En second, il y a l’amalgame chercheur public – scientifique – expert. Cet amalgame existait avant cette crise et se retrouve ici exacerbé. Tout d’abord, pourquoi, en France au moins, un scientifique est forcément et uniquement un chercheur d’un laboratoire public ? Qu’est-ce qu’un scientifique ? A mon avis, ce n’est pas réductible à un chercheur du public. On peut être scientifique sans être chercheur. Je suis troublé quand je remarque que tous les scientifiques qui entourent le Président de la République ne sont quasiment que des chercheurs du public. Ce qui me trouble d’autant plus, c’est quand un collectif de chercheurs du public en informatique [4] datant du 1er avril dernier se lance dans le développement d’une application de traçabilité des contacts humains. Cette initiative est louable et méritante, mais ces chercheurs ne sont pas des praticiens en traçabilité. C’est pourquoi cette crise aurait besoin aussi de praticiens non seulement en traçabilité, mais aussi dans d’autres domaines aussi tels que des praticiens en désinfection, en gestion de crise, en informatique industrielle, en supply chain, en NRBC ou encore en droit.

Ensuite, ce n’est pas parce que l’on est un scientifique que l’on est un expert. C’est un titre qui n’est pas protégé et qui provoque souvent de grands débats.
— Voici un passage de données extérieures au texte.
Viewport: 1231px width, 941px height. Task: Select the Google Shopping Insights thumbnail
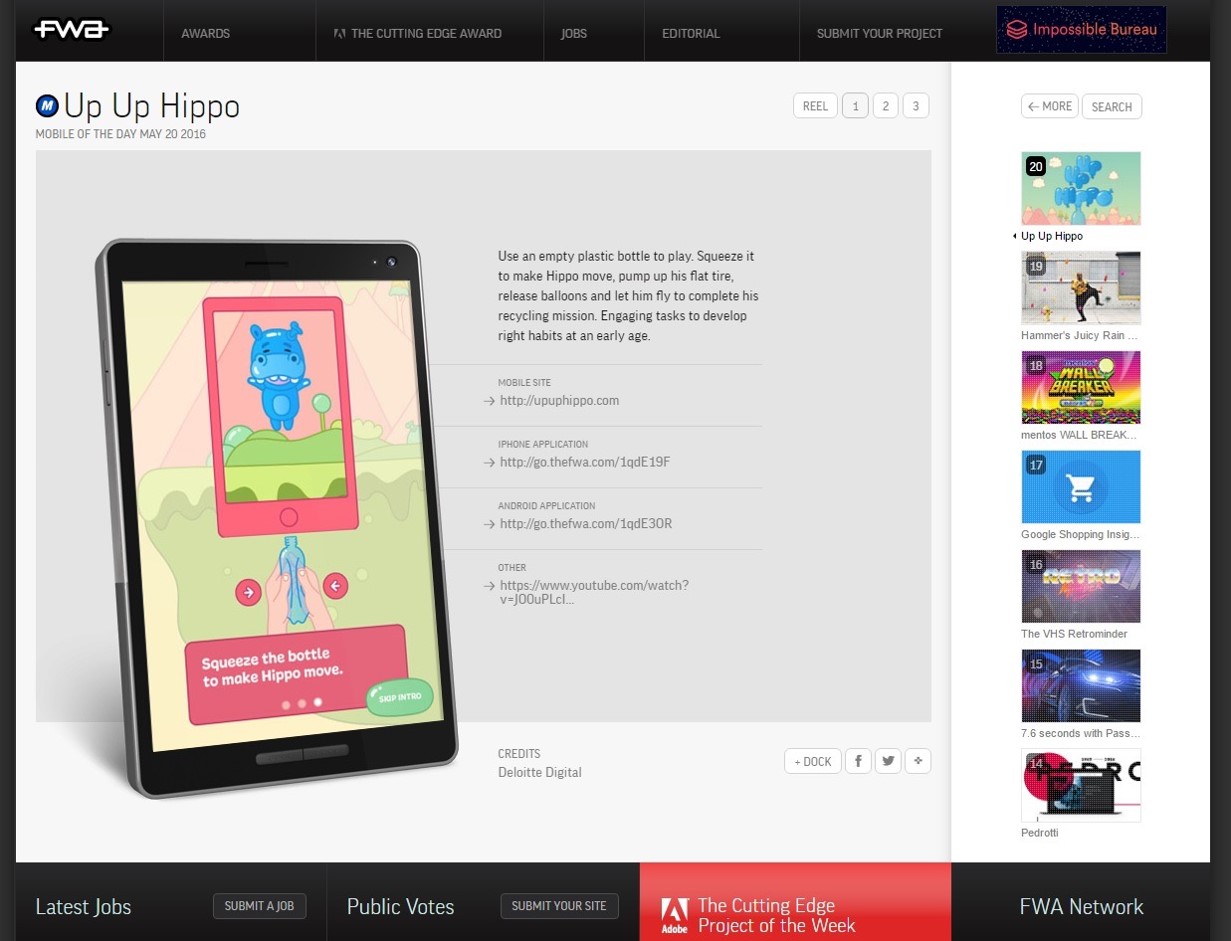tap(1080, 486)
Comment attester que l’on est expert ? Je tiens à faire remarquer ici qu’un expert de justice est considéré comme un technicien apportant son concours à la justice en éclairant le Juge. Je trouve cette définition très saine et très pertinente. Un processus transparent de sélection aurait aussi été utile, avec un devoir de réserve et une revue préalable des conflits d’intérêts, ce qui aurait peut-être éviter des débats sans fin et des luttes d’ego, y compris sur les plateaux télé. Enfin, si les membres de ces comités d’expert sont quasiment tous des fonctionnaires, sont-ils totalement indépendants vis-à-vis du gouvernement ? Je n’en suis pas convaincu, en référence à l’épisode télévisuel dramatique suite à l’accident de Tchernobyl…. A mon avis, les craintes au sujet de l’application de traçabilité des contacts humains révèlent un manque de confiance. Derrière la peur de « Big Brother is watching you », se cache peut-être la peur de : « on nous cache tout, on ne nous dit rien » ?

Conclusion

En conclusion, je plaide pour une mobilisation des praticiens qui restent irremplaçables et nécessaires et je plaide aussi pour la constitution d’un cahier des charges et de modalités claires et transparentes d’évaluation pour choisir et surveiller cette application de traçabilité des contacts humains afin de garantir son bon fonctionnement. A mon avis, cette application StopCOVID [5] est un mal nécessaire pour un bien, et c’est mieux que rien, non ?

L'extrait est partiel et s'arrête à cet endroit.